=== Input data ===
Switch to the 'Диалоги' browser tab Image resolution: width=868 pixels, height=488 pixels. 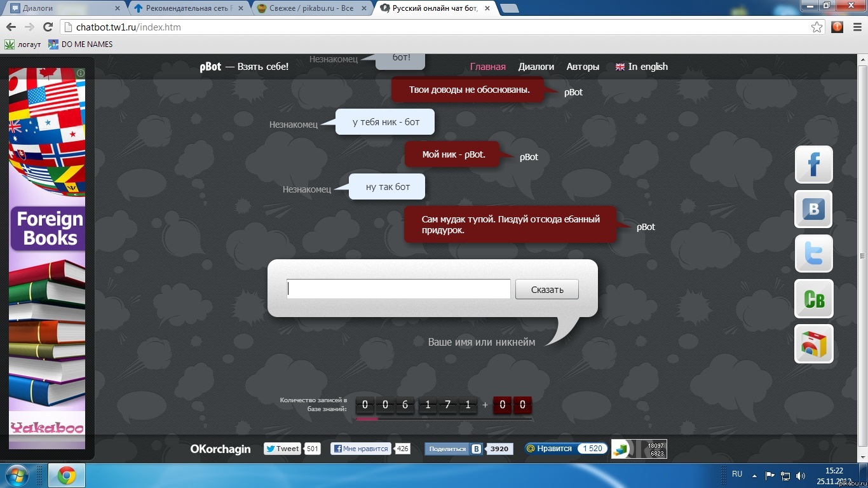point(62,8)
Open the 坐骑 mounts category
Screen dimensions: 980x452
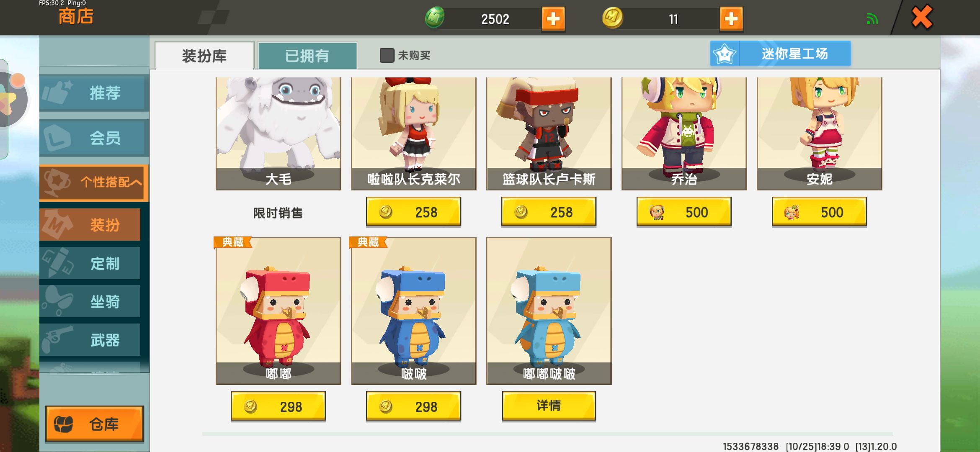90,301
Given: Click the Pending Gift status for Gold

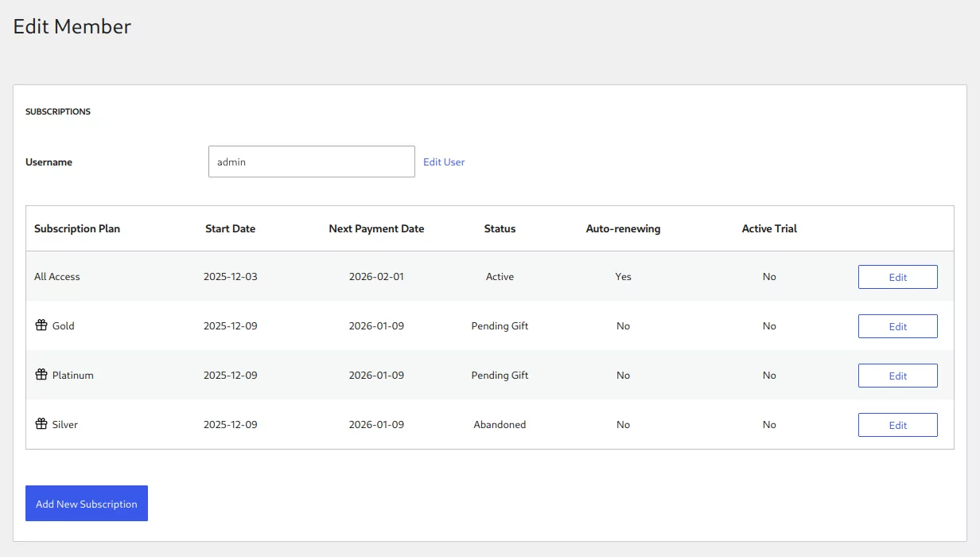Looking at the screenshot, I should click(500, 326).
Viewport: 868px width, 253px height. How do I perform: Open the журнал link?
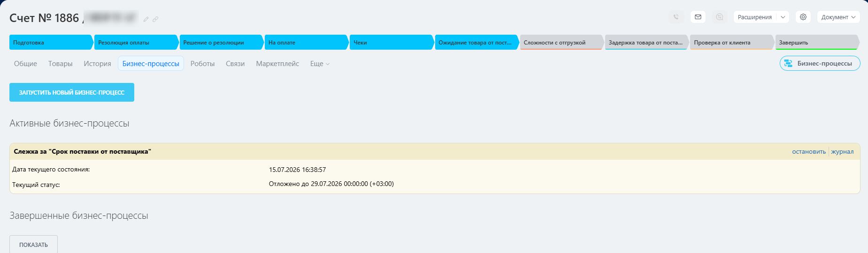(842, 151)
===
=== Input data ===
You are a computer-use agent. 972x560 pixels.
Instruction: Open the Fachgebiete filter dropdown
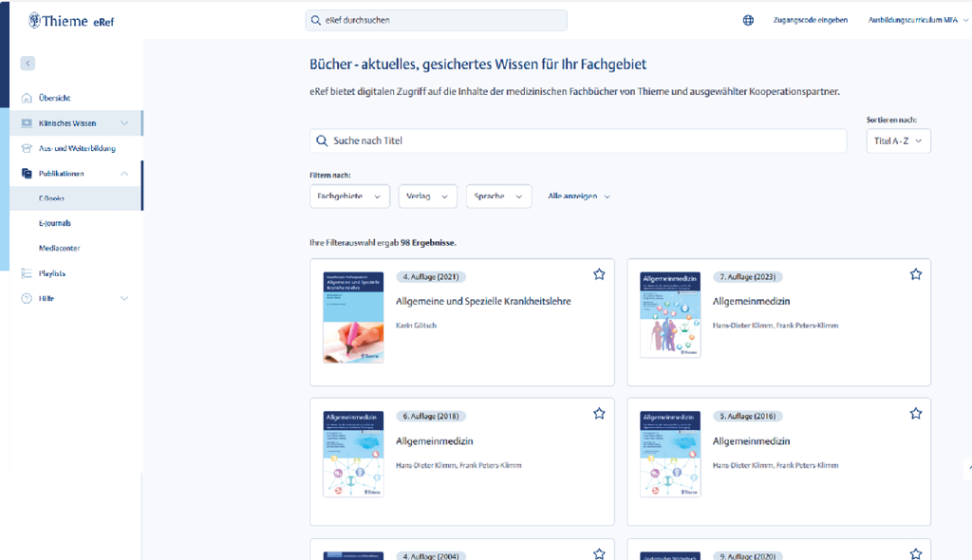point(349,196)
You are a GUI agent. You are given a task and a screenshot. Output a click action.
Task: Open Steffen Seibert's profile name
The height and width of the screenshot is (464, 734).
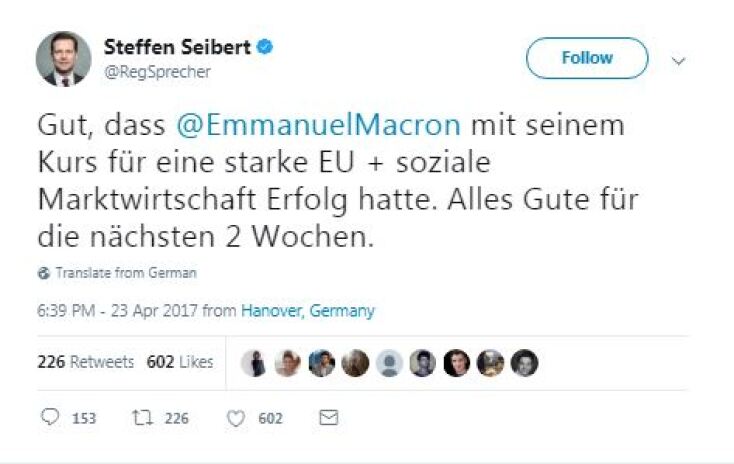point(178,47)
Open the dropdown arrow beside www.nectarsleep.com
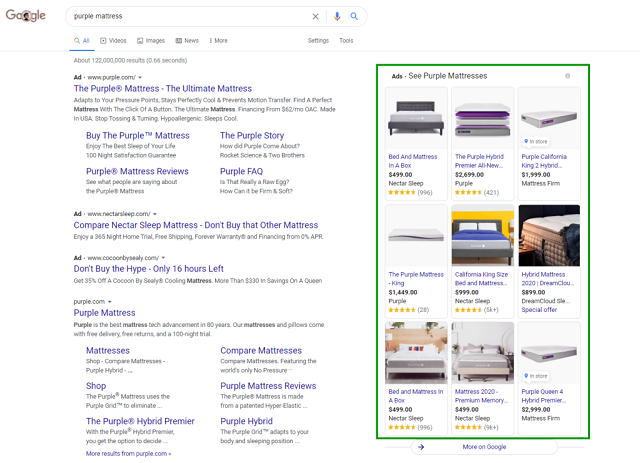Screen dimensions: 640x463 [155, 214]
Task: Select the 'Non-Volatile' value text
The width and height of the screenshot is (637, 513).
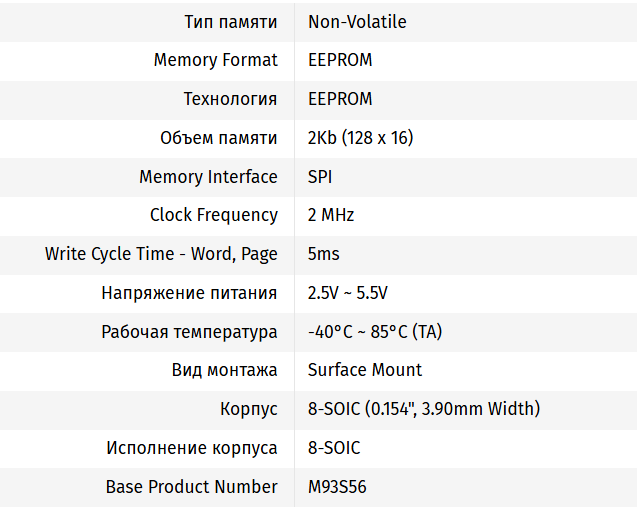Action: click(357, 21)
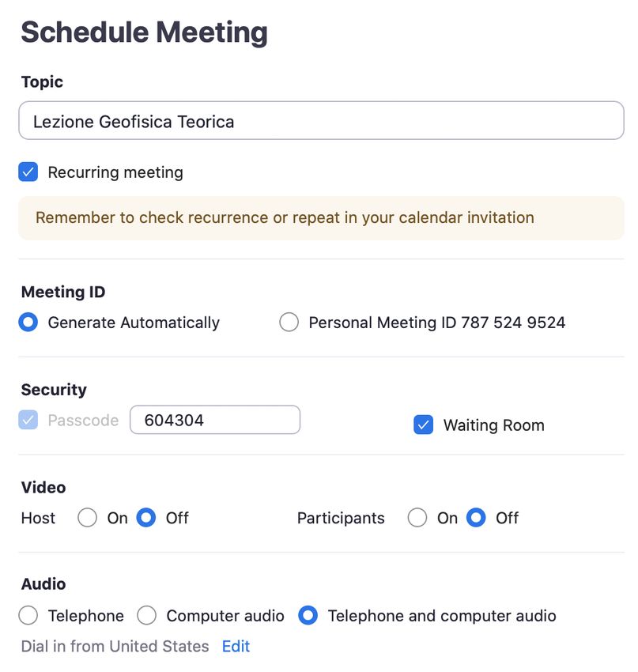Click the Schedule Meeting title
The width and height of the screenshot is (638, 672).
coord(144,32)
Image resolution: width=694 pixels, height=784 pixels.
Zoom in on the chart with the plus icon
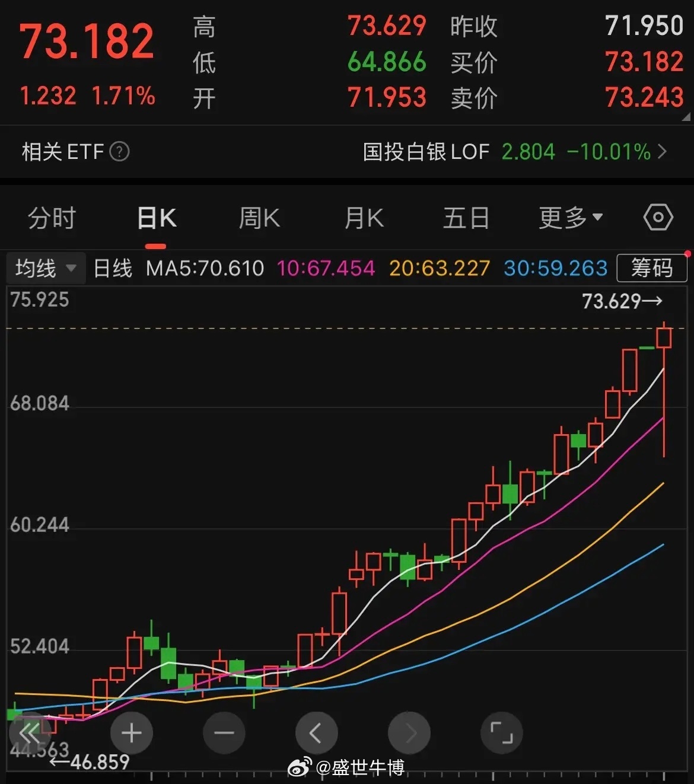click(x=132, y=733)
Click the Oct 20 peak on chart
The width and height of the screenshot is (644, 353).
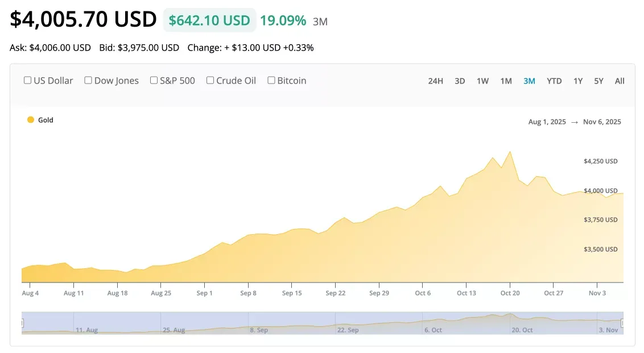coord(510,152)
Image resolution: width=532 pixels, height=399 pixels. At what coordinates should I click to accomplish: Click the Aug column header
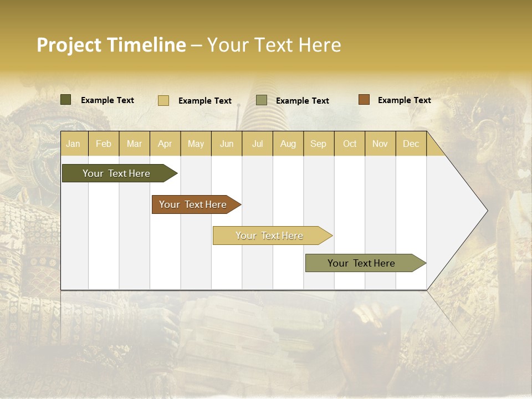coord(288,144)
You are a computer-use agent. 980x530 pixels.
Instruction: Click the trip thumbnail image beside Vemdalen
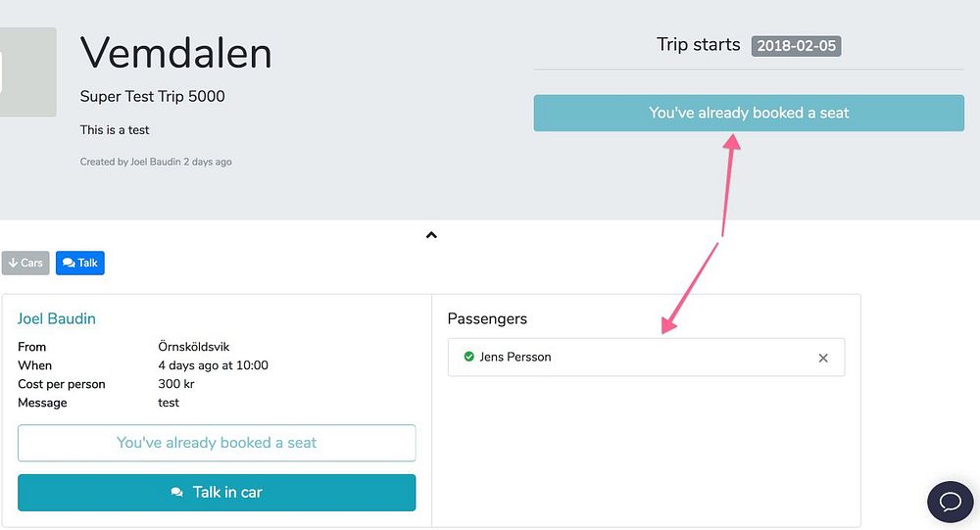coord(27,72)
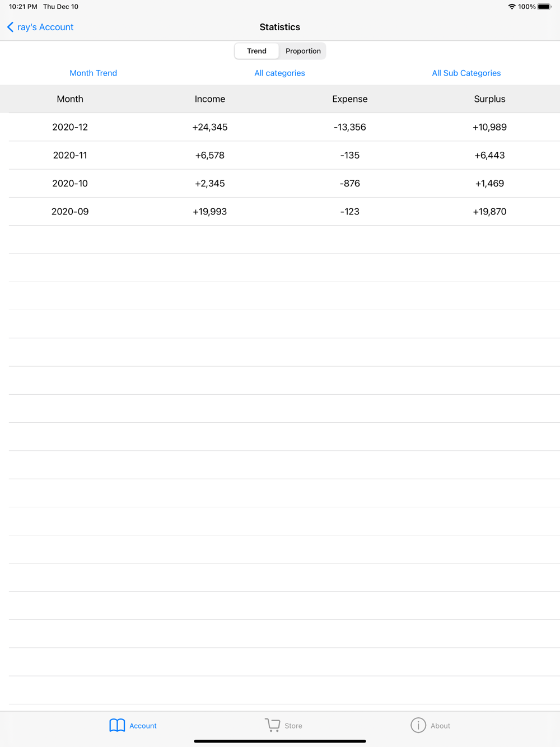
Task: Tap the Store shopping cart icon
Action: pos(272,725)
===
=== Input data ===
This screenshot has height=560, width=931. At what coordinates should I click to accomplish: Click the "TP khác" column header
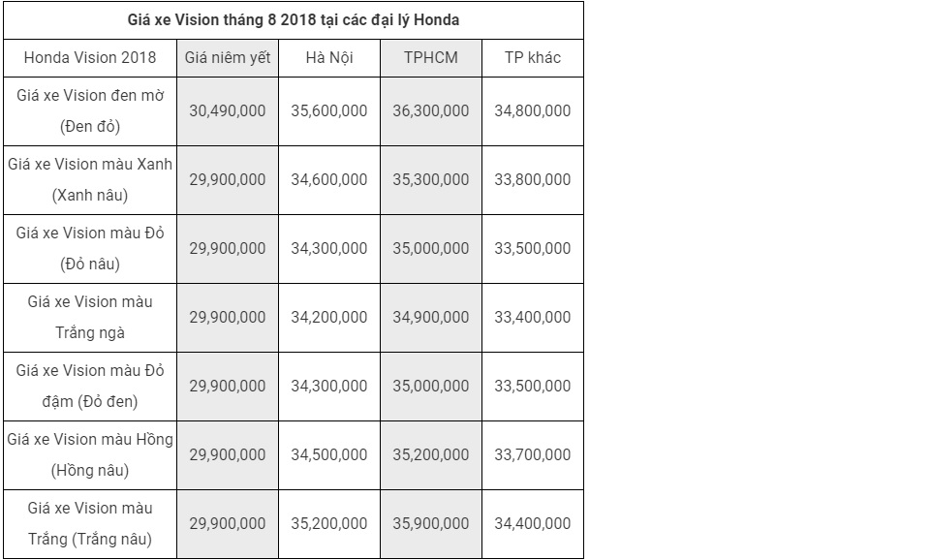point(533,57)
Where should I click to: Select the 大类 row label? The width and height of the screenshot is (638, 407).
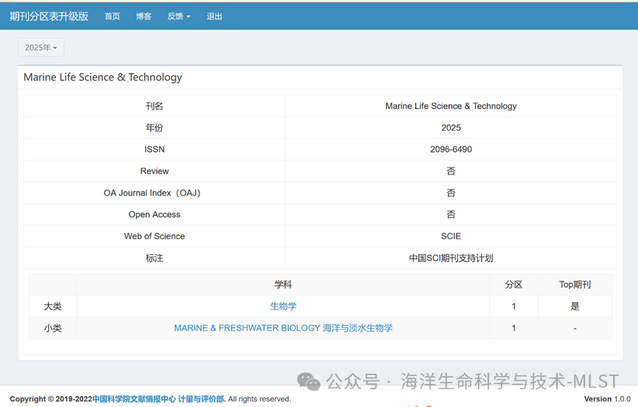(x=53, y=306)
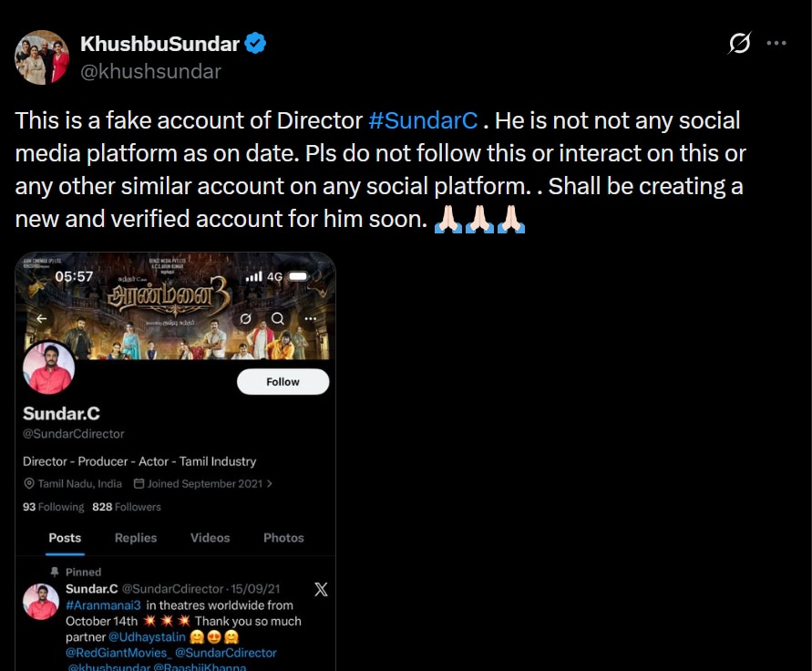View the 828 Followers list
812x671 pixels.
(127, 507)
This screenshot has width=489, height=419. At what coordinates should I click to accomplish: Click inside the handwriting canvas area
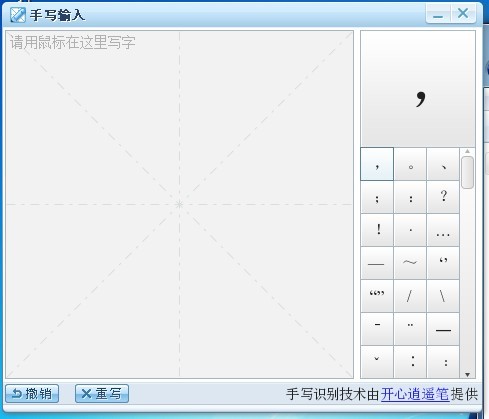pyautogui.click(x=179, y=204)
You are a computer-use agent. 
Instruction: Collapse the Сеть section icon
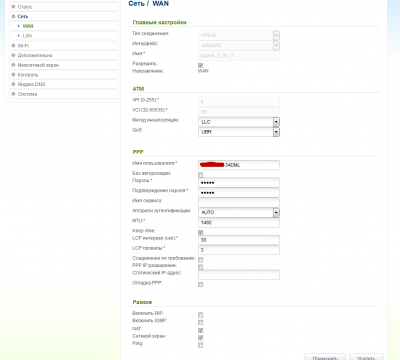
===
> _Exercise objective_
Look through the records and copy every line that has the word "computer".

> _Task answer_
You are a computer-use agent. 972x560 pixels.
You are a computer-use agent. 980x530 pixels.
You are a computer-use agent. 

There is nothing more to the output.